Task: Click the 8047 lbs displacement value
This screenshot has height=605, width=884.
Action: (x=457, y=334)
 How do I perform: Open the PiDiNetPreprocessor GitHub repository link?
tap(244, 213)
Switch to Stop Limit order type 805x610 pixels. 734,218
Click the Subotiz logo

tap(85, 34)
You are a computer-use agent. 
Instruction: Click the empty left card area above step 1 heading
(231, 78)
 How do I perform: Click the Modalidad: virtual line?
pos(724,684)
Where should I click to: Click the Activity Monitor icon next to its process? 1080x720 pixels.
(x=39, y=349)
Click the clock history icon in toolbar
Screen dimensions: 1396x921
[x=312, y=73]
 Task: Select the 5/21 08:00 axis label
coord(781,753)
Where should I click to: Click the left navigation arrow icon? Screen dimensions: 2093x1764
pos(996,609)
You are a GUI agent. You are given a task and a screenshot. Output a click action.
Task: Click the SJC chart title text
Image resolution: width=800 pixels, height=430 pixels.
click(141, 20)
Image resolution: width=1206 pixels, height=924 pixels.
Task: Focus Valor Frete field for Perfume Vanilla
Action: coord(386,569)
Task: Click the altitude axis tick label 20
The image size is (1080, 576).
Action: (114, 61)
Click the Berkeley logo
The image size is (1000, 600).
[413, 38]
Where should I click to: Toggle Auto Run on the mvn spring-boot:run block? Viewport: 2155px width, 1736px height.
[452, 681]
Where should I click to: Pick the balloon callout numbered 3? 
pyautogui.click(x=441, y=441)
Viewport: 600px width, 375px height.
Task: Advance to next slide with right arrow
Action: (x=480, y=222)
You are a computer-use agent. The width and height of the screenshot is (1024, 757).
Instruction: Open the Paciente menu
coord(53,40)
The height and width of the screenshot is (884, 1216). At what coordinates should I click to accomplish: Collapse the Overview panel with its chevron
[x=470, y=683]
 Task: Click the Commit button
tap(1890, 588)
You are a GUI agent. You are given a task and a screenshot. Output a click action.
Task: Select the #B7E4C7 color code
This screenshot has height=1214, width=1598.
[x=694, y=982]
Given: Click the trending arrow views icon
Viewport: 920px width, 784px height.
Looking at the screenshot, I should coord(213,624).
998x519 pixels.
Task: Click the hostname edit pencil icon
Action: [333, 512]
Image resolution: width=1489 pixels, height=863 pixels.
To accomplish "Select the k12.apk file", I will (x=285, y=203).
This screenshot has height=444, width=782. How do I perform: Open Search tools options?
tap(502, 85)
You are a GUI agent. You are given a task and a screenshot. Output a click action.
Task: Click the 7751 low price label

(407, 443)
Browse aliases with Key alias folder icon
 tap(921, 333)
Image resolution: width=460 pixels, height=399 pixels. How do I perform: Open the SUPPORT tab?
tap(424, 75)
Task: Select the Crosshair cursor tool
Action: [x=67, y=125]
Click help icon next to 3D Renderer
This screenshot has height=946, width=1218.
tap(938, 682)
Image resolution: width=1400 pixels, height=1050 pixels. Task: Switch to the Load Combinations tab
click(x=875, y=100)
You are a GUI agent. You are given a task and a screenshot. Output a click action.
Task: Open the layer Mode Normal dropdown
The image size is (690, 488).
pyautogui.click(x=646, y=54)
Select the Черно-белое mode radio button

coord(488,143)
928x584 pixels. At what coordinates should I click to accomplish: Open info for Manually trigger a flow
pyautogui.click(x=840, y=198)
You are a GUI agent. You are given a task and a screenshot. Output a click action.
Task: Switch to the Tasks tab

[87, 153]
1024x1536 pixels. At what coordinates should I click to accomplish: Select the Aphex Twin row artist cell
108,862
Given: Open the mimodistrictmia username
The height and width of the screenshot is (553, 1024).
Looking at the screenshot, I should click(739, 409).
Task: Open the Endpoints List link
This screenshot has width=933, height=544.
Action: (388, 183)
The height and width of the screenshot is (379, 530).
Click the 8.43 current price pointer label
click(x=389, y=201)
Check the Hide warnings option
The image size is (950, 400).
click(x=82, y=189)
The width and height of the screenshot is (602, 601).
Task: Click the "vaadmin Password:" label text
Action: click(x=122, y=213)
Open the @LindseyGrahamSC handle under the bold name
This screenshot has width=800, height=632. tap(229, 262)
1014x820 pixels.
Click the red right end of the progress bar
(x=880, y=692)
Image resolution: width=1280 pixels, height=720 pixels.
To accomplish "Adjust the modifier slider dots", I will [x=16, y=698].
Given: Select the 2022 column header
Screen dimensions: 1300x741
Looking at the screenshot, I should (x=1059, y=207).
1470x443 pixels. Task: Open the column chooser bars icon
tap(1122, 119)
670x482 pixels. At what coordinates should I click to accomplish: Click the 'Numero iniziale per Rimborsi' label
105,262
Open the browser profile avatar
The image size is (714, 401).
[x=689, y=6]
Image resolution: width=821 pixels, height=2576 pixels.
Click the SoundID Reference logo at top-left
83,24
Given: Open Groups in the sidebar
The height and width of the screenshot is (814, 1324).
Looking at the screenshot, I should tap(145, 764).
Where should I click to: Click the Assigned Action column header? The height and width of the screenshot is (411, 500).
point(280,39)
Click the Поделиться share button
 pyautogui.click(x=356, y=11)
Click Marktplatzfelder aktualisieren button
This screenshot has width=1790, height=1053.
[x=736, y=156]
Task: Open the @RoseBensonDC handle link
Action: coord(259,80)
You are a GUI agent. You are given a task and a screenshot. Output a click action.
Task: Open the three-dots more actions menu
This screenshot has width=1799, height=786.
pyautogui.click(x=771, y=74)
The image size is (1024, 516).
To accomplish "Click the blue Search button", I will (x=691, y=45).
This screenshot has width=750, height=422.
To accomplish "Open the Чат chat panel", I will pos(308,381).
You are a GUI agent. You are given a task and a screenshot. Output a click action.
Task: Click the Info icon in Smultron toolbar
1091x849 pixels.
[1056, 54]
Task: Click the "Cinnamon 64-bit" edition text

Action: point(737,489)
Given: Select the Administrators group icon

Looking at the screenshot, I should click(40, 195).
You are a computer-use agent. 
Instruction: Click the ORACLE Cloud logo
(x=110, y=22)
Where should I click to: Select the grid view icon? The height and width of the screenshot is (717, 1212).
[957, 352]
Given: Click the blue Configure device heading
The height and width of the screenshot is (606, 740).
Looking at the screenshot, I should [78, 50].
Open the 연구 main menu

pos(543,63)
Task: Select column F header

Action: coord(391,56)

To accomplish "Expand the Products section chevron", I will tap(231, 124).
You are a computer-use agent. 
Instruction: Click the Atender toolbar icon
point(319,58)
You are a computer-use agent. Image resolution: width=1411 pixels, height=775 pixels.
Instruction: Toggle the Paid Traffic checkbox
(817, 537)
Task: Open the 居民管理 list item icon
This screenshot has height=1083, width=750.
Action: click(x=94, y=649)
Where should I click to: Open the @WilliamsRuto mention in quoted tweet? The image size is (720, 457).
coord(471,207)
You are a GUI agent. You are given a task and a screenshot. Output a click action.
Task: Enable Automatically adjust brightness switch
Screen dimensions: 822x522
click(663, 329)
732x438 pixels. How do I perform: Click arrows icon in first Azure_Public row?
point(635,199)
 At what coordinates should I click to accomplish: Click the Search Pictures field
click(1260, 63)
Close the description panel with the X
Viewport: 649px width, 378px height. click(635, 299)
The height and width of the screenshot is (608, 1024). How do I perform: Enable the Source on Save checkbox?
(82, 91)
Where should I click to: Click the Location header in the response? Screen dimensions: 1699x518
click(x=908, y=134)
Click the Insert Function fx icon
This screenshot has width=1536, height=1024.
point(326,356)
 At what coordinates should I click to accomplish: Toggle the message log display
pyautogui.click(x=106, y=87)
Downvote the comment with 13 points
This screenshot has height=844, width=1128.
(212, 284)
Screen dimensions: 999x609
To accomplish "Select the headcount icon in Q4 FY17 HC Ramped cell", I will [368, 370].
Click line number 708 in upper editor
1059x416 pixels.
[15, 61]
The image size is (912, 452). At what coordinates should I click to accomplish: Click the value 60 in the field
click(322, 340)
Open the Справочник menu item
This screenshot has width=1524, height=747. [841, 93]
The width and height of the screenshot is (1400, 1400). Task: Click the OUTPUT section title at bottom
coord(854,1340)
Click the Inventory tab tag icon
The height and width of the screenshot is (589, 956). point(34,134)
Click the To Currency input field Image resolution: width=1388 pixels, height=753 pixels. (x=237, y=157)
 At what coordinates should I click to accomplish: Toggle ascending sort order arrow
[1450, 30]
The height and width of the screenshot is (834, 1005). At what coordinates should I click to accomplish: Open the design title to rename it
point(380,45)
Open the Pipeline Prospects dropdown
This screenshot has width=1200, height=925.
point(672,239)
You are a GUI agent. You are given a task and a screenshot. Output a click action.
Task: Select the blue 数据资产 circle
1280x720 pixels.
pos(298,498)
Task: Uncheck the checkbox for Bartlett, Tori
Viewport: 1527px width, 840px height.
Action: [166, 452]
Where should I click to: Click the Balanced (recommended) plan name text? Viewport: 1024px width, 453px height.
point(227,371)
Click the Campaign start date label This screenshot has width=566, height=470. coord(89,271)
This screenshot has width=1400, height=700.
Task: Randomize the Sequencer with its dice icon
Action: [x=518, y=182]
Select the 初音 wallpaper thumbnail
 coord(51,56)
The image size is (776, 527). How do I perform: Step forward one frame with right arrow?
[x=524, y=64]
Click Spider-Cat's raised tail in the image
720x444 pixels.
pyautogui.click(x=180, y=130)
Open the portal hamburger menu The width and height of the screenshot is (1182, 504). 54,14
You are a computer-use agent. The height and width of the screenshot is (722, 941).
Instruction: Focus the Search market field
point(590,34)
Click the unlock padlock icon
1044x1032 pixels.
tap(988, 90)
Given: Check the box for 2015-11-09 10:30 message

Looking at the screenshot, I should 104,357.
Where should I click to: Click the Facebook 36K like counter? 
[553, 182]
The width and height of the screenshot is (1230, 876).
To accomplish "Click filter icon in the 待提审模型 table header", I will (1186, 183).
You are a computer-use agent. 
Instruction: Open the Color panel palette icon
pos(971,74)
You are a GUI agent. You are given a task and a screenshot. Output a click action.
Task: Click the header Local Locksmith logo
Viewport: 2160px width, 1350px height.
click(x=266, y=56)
######
> [What you should do]:
Look through the entries above, and wherever a line holds the string "dropdown", copy it.

> [Result of the exercise]:
Task: Open the layer Mode Normal dropdown
Open the Pipeline Prospects dropdown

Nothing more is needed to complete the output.